# [Given records]
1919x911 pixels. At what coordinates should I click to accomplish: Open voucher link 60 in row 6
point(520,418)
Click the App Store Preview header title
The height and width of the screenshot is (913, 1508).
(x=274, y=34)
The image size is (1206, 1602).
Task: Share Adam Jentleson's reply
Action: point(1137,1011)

# [What you need to do]
Copy the listing exactly as it stands.

# [Expected answer]
1919x911 pixels. At what coordinates should I click to accomplish: Open voucher link 60 in row 6
point(520,418)
Click the App Store Preview header title
The height and width of the screenshot is (913, 1508).
(x=274, y=34)
The image size is (1206, 1602).
Task: Share Adam Jentleson's reply
Action: point(1137,1011)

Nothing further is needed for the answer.